Poland and I personally have begun a mission of good will. We cooperate with other countries, with Lithuania, representatives of the European Union – with all who perceive the gravity of the situation in Ukraine, and who also perceive the chance, the awakening of the civil society in Ukraine is for the whole democratic and open Europe. It is very important that the European Union has raised its voice in concern with the Ukrainian elections and that it has engaged in the role of a mediator. The chance of a peaceful and lawful settlement of the crisis is being strengthened. Here, it is possible to see an example of how the enlargement of the European Union brings positive results already today. The voice of politicians and Members of the European Parliament from Poland and other countries of the Central and Eastern Europe has a crucial importance in the European forum. Before our eyes and with our participation there emerges that, which until recently has only been declared: The Common Foreign Policy of the European Union and mainly the Union’s Eastern policy. The partnership of the countries in our region will have a substantial influence on further directions of this policy. And that should be the principal direction of our effort.
It is, of course, necessary to answer the reproofs as well. Some of them claim that Poland, in the international discussion surrounding the Ukrainian crisis, is engaged on one side and on one side only. This is not true. The Polish state does not support any of the candidates, and it does not oppose any of the candidates for the office of the President of Ukraine either. We stress that Ukraine is a sovereign state. If we participate as a mediator, it is only due to one reason. It is necessary to offer the Ukrainians a possibility so that they themselves honestly, clearly and transparently can make a decision on their own matters by the means of completely free elections. Merely this is the concern. Or rather this is how high the concern is. From the depth of our hearts we wish our Ukrainian neighbours to, by the means of talks and legal solutions, find the way to strengthen the Ukrainian independence, democracy and indissolubility, that is, the unity of the country.

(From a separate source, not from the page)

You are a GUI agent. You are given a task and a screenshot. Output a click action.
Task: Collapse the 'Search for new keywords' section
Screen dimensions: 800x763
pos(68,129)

I would like to fully stress that Russia is an inevitable partner in settling the Ukrainian crisis. The stirring surrounding the Ukrainian matters must not be perceived as an occurrence of a new antagonism along the West – East line. After all, it is obvious that Russia cannot remain indifferent to a situation of tension, crisis and conflict right at its border. It is bound with Ukraine by many historical, cultural, economic and linguistic bonds as well as by bonds of human faiths. Russia should become a co-creator of the emerging understanding in Ukraine and one of the essential allies in the effort to prevent the crisis there from turning into a violent solution, so that such decisions can be found that will aid in building a democratic state that respects the rule of law. We approach Russia in this matter with a justified intention of partnership and cooperation. We are convinced that in the cooperation dealing with the Ukrainian matters, our results of the cooperation, which arise from the Polish and Russian transformation, will be of assistance. We are certain and we wish from the depth of our hearts the stable and democratic Russia to be as active a partner as possible in creating European and worldwide order.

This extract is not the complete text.